YOUR TASK
Reproduce the lines of the entries below exactly, starting with the line that contains "Click the beauty mark under the pink eye" and continuing through the line that contains "Action: [x=236, y=200]", including both of those lines.

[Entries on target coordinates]

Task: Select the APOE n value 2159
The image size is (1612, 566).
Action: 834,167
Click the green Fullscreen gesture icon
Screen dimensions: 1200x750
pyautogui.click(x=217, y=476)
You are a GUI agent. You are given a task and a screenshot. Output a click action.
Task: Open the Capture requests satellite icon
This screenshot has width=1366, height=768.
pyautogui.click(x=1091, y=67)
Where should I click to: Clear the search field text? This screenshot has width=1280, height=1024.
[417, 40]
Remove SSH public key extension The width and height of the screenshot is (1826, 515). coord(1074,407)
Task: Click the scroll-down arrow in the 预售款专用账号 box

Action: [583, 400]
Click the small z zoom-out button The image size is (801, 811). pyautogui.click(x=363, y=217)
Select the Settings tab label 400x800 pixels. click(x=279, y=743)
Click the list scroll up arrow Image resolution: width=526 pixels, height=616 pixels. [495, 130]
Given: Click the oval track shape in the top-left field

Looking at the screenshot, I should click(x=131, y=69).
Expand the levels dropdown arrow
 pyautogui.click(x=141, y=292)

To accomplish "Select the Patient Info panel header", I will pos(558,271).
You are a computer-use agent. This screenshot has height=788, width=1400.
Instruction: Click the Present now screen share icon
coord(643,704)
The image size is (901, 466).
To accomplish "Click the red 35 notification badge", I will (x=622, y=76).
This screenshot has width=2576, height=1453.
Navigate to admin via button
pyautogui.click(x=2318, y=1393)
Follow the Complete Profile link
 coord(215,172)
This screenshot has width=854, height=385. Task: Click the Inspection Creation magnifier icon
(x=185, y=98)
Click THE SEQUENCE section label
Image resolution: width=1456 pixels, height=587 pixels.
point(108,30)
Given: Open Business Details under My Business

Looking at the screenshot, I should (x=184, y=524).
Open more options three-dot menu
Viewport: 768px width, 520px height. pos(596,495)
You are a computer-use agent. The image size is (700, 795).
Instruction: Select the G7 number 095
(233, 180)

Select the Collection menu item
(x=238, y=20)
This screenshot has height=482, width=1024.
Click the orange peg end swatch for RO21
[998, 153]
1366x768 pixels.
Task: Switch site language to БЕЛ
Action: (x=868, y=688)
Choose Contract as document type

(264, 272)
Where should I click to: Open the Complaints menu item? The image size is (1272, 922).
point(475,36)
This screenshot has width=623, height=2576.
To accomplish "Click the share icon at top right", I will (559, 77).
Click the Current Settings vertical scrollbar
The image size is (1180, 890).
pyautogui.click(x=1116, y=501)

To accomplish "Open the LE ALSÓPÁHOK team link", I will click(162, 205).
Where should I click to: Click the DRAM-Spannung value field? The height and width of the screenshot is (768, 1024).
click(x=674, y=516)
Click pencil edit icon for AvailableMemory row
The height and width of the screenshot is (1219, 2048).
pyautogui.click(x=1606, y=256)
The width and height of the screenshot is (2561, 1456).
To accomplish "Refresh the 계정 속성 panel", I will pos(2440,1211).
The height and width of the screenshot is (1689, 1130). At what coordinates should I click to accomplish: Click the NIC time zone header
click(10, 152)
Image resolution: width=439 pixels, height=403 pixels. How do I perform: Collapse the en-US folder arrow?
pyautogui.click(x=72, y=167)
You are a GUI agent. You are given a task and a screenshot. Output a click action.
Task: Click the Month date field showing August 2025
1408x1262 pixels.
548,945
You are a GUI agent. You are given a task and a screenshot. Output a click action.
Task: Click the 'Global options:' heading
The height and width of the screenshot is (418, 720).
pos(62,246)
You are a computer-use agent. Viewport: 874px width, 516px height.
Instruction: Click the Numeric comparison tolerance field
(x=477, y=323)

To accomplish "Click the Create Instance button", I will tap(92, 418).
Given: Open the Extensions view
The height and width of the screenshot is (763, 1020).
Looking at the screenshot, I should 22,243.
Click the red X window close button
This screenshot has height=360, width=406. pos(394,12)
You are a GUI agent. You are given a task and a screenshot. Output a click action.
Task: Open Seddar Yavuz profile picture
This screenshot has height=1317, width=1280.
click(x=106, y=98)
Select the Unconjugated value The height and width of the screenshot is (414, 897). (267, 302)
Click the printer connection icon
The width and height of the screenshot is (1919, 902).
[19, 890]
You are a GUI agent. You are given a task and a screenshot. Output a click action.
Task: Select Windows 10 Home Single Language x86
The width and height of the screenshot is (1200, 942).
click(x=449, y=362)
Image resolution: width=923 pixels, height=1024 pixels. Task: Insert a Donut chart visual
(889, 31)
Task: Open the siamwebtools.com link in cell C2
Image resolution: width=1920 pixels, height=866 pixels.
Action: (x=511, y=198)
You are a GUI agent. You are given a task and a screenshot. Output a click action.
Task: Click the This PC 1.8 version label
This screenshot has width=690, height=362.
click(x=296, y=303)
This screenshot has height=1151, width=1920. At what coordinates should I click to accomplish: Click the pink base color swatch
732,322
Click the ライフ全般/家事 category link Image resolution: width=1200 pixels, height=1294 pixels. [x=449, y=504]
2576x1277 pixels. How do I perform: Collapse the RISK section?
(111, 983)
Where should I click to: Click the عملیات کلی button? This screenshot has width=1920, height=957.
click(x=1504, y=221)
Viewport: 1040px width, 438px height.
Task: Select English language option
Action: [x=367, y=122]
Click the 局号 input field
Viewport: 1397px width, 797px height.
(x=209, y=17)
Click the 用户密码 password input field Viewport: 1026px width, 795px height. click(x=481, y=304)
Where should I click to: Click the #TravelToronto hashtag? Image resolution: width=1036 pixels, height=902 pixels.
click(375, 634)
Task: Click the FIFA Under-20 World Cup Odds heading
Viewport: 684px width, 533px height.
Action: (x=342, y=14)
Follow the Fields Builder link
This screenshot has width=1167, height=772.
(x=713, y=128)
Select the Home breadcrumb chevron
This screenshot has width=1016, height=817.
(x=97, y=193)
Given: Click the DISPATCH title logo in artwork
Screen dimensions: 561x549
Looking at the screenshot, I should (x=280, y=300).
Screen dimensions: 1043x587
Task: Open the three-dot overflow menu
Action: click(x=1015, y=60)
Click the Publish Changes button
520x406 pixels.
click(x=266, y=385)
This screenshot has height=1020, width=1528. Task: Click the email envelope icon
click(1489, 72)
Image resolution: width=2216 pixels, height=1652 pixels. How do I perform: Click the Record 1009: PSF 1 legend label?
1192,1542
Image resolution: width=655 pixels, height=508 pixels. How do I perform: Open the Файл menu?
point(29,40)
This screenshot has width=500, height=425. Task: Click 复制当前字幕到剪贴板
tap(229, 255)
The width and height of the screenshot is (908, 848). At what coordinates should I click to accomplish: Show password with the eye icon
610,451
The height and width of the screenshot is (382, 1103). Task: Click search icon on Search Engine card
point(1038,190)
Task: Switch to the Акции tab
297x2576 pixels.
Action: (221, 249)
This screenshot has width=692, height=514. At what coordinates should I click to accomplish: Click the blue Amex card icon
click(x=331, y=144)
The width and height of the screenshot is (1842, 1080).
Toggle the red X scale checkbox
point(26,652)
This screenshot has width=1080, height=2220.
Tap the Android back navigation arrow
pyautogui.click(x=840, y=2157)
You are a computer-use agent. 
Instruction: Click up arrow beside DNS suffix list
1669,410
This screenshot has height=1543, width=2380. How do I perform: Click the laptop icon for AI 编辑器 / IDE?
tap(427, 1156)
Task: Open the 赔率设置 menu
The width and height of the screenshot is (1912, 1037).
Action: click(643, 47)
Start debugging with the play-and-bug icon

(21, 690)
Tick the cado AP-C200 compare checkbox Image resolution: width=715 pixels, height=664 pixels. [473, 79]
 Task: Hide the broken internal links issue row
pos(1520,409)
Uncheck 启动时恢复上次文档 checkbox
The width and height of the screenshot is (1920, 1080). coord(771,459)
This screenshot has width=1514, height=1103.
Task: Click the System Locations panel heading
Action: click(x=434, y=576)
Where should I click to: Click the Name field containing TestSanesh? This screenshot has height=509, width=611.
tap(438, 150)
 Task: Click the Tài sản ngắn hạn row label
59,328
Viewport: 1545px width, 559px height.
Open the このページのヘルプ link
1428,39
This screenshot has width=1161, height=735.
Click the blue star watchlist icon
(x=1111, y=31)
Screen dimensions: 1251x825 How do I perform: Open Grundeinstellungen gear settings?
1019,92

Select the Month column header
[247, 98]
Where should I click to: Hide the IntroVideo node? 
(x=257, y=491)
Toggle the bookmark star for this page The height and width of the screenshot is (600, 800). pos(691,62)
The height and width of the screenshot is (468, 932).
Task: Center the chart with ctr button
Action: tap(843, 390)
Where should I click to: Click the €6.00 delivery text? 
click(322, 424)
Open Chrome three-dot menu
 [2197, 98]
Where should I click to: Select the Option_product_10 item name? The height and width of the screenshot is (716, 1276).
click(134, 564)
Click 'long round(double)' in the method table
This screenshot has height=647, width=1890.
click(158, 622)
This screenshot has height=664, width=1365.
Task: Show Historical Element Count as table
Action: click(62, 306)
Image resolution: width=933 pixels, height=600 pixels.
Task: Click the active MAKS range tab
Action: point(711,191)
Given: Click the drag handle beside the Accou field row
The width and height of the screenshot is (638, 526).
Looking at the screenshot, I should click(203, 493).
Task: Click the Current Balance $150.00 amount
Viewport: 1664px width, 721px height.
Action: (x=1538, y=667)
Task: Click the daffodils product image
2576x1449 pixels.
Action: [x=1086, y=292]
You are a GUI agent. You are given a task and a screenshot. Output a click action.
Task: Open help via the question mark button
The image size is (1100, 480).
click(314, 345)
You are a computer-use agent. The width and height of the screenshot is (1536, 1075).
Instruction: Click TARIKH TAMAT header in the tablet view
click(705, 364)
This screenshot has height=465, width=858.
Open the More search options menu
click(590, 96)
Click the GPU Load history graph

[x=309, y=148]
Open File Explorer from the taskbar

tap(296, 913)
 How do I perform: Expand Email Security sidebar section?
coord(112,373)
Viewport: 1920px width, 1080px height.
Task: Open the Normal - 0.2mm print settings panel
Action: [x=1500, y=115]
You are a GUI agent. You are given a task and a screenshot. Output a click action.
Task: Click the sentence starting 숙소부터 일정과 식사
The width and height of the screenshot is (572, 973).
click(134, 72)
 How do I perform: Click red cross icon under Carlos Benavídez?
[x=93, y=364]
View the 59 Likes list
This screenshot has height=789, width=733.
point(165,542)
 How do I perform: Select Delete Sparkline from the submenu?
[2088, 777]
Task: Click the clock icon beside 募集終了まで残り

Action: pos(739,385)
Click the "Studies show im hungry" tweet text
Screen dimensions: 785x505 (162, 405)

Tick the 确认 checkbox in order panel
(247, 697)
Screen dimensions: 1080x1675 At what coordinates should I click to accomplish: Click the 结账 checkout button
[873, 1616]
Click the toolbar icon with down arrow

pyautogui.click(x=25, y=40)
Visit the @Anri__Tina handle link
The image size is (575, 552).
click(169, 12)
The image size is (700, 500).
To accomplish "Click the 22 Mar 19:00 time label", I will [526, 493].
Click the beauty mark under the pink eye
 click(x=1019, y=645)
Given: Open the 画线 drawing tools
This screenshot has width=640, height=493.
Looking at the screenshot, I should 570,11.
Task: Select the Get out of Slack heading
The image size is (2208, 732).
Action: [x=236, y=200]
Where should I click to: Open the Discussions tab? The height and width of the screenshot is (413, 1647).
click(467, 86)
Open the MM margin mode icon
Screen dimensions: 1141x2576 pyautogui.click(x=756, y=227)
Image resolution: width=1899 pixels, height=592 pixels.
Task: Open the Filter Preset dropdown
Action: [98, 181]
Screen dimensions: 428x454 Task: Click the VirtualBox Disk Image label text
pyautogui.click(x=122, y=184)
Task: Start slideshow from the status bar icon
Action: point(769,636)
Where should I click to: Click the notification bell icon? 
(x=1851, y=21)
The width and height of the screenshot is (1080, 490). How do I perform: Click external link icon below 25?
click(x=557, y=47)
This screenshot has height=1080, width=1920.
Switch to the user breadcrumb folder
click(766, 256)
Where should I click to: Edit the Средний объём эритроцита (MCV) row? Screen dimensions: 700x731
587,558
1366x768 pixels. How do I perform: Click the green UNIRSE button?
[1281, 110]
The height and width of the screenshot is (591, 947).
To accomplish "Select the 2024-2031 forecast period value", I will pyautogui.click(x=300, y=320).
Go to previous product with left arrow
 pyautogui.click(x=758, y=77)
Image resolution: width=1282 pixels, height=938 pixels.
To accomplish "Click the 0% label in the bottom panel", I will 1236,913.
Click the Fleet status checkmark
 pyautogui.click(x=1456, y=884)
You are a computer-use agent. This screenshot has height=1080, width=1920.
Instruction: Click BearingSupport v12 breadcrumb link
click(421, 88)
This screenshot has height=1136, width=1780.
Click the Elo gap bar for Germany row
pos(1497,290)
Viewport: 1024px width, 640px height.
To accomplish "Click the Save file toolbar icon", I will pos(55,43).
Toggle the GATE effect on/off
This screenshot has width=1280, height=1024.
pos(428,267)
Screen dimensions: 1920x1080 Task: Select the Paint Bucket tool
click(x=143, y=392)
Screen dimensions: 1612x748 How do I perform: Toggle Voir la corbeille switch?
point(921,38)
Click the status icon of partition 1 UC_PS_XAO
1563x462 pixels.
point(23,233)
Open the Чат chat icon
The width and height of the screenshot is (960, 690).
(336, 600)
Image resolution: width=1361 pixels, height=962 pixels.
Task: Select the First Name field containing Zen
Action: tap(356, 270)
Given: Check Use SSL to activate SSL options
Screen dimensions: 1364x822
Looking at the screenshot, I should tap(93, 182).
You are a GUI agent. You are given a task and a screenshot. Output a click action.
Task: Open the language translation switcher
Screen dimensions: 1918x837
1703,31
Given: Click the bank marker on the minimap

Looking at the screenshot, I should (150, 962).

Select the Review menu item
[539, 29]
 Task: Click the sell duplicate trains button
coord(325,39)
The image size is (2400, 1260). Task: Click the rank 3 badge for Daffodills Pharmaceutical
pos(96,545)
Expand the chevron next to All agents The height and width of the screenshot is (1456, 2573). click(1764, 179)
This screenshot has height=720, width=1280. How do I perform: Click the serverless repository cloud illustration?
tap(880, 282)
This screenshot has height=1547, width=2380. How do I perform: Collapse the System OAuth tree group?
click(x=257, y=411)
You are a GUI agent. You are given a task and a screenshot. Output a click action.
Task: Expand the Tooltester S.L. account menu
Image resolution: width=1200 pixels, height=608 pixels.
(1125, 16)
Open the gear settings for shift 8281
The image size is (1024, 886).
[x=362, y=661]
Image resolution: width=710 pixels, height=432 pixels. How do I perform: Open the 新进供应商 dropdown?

SOLUTION TO THIS TASK
Click the beauty mark under the pink eye
 click(x=1019, y=645)
Given: Open the 画线 drawing tools
This screenshot has width=640, height=493.
Looking at the screenshot, I should 570,11.
Task: Select the Get out of Slack heading
The image size is (2208, 732).
Action: [x=236, y=200]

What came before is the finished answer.